▶ _WHAT IS BEING ASKED_
All the data beneath this line is to be reproduced exactly.

▶ _PROVIDED RECORDS_
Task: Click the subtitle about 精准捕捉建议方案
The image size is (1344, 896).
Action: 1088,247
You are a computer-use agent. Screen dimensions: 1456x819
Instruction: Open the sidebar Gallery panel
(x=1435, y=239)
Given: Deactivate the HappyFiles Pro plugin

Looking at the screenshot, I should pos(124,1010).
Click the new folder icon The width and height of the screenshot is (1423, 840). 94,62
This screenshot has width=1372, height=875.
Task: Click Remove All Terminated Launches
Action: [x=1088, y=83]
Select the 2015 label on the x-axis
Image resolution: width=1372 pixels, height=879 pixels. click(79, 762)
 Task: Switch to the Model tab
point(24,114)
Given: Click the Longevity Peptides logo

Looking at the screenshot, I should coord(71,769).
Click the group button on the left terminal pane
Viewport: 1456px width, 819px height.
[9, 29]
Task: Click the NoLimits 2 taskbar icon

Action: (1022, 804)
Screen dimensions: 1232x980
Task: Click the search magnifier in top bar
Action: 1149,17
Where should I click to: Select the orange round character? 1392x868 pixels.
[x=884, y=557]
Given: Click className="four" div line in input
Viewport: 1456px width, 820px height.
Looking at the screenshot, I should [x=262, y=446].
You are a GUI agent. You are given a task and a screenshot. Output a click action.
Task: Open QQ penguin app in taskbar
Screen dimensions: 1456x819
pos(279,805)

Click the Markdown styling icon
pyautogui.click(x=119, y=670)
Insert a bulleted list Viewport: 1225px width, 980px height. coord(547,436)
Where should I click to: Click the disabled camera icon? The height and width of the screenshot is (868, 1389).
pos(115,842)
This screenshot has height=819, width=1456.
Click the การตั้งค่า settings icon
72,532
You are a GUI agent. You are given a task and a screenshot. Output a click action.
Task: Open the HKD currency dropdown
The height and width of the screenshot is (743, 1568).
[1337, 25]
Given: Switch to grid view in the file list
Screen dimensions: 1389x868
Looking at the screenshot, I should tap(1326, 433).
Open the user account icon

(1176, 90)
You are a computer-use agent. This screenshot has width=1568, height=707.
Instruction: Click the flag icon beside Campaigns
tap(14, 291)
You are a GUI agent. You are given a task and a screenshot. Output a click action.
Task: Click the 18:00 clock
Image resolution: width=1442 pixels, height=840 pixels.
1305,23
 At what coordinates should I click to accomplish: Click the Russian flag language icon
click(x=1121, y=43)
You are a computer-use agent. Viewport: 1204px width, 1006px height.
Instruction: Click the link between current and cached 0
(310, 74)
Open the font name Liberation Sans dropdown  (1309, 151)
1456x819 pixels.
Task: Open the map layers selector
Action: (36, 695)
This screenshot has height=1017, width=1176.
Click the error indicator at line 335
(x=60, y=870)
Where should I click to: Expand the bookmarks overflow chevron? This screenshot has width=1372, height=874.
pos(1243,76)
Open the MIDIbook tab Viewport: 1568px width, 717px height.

▶ _ANSWER TO THE EXERCISE_
Task: Click the subtitle about 精准捕捉建议方案
The image size is (1344, 896).
Action: 1088,247
You are a computer-use agent. Screen dimensions: 1456x819
Instruction: Open the sidebar Gallery panel
(x=1435, y=239)
Given: Deactivate the HappyFiles Pro plugin

Looking at the screenshot, I should pos(124,1010).
Click the new folder icon The width and height of the screenshot is (1423, 840). 94,62
This screenshot has width=1372, height=875.
Task: Click Remove All Terminated Launches
Action: [x=1088, y=83]
Select the 2015 label on the x-axis
Image resolution: width=1372 pixels, height=879 pixels. click(79, 762)
 Task: Switch to the Model tab
point(24,114)
Given: Click the Longevity Peptides logo

Looking at the screenshot, I should coord(71,769).
Click the group button on the left terminal pane
Viewport: 1456px width, 819px height.
[9, 29]
Task: Click the NoLimits 2 taskbar icon

Action: (1022, 804)
Screen dimensions: 1232x980
Task: Click the search magnifier in top bar
Action: 1149,17
Where should I click to: Select the orange round character? 1392x868 pixels.
[x=884, y=557]
Given: Click className="four" div line in input
Viewport: 1456px width, 820px height.
Looking at the screenshot, I should [x=262, y=446].
You are a GUI agent. You are given a task and a screenshot. Output a click action.
Task: Open QQ penguin app in taskbar
Screen dimensions: 1456x819
pos(279,805)

Click the Markdown styling icon
pyautogui.click(x=119, y=670)
Insert a bulleted list Viewport: 1225px width, 980px height. coord(547,436)
Where should I click to: Click the disabled camera icon? The height and width of the screenshot is (868, 1389).
pos(115,842)
This screenshot has height=819, width=1456.
Click the การตั้งค่า settings icon
72,532
You are a GUI agent. You are given a task and a screenshot. Output a click action.
Task: Open the HKD currency dropdown
The height and width of the screenshot is (743, 1568).
[1337, 25]
Given: Switch to grid view in the file list
Screen dimensions: 1389x868
Looking at the screenshot, I should tap(1326, 433).
Open the user account icon

(1176, 90)
You are a computer-use agent. This screenshot has width=1568, height=707.
Instruction: Click the flag icon beside Campaigns
tap(14, 291)
You are a GUI agent. You are given a task and a screenshot. Output a click action.
Task: Click the 18:00 clock
Image resolution: width=1442 pixels, height=840 pixels.
1305,23
 At what coordinates should I click to accomplish: Click the Russian flag language icon
click(x=1121, y=43)
You are a computer-use agent. Viewport: 1204px width, 1006px height.
Instruction: Click the link between current and cached 0
(310, 74)
Open the font name Liberation Sans dropdown  (1309, 151)
1456x819 pixels.
Task: Open the map layers selector
Action: (36, 695)
This screenshot has height=1017, width=1176.
Click the error indicator at line 335
(x=60, y=870)
Where should I click to: Expand the bookmarks overflow chevron? This screenshot has width=1372, height=874.
pos(1243,76)
Open the MIDIbook tab Viewport: 1568px width, 717px height.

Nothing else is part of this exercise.